(Data shown):
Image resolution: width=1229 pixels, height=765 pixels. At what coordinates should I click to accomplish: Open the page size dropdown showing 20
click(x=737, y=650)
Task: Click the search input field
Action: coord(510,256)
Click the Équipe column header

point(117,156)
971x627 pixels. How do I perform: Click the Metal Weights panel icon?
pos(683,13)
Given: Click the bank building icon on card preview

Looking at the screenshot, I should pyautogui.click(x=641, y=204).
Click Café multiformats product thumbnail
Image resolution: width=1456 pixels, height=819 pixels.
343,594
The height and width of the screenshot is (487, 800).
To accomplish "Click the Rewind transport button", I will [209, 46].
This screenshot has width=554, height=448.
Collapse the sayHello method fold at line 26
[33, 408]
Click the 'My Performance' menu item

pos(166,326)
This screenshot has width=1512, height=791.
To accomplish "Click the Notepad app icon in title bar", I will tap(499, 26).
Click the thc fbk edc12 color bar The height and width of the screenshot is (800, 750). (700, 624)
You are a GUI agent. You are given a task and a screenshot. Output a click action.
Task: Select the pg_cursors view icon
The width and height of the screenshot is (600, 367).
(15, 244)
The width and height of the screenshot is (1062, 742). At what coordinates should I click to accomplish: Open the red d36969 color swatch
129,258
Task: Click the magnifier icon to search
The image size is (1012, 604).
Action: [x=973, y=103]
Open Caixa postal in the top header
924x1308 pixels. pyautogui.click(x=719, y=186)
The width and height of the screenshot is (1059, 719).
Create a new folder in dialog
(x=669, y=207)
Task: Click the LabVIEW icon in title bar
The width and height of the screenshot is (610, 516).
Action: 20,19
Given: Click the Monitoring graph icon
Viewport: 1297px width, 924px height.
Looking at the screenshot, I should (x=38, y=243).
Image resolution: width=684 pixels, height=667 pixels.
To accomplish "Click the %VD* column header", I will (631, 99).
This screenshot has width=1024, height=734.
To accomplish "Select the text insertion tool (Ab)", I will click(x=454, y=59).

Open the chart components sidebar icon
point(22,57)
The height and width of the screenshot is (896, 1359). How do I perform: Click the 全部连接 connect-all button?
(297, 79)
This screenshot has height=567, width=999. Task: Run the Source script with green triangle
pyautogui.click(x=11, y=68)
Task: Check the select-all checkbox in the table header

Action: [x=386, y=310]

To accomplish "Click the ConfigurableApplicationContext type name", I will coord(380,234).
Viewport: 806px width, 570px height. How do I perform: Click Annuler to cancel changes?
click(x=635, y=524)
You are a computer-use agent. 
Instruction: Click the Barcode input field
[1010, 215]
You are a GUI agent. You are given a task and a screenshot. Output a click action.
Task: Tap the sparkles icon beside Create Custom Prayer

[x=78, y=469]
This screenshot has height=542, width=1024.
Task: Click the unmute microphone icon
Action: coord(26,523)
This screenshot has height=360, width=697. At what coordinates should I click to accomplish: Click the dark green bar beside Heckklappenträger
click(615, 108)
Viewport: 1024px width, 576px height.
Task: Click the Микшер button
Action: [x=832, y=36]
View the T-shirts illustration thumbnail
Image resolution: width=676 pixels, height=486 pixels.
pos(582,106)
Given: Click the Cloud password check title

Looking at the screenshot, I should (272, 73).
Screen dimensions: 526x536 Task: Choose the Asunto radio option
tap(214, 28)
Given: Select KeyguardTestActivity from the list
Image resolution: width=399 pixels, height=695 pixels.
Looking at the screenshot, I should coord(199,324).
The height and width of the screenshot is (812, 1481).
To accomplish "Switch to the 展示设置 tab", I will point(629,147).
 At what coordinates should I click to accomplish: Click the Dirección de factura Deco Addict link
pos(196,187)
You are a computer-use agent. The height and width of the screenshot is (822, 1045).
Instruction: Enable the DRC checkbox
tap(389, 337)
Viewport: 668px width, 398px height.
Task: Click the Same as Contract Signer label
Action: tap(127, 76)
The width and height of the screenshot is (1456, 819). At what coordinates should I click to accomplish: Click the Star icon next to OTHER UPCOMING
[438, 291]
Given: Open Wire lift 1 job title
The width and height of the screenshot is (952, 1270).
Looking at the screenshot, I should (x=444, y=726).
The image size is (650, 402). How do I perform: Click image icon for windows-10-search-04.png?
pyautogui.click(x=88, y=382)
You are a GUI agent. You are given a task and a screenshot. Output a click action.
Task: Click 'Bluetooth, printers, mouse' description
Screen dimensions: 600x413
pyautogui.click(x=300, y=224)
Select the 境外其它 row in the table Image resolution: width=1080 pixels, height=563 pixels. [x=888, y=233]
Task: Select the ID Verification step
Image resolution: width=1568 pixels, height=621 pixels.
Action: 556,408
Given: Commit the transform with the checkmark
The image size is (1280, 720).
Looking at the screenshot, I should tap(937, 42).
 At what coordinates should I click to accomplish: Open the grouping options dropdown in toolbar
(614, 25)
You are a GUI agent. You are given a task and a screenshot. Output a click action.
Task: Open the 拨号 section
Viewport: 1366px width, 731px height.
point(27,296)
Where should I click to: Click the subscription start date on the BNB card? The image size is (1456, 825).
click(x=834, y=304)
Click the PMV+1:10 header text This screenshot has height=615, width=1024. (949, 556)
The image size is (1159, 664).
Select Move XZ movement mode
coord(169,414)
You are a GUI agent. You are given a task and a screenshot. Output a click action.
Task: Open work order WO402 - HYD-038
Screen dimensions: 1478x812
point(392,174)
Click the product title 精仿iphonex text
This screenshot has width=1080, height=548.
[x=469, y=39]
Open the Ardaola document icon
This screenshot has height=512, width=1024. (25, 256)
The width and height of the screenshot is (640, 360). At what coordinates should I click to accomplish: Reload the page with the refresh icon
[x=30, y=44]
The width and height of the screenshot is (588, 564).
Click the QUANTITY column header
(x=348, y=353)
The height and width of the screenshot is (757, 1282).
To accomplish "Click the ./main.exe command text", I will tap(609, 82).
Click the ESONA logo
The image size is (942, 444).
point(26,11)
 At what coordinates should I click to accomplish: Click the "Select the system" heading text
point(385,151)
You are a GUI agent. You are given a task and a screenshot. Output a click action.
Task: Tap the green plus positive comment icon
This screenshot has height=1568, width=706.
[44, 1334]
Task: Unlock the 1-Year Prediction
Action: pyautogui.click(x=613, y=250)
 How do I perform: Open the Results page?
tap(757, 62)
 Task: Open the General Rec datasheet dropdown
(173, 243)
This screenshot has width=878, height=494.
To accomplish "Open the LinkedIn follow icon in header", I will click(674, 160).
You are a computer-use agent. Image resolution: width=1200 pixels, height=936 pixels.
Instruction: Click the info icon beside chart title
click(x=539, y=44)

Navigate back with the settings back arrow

(Problem statement): Within the listing above, the lines holding "computer" should be counted. Give only the number.

(Solution to this exercise): 3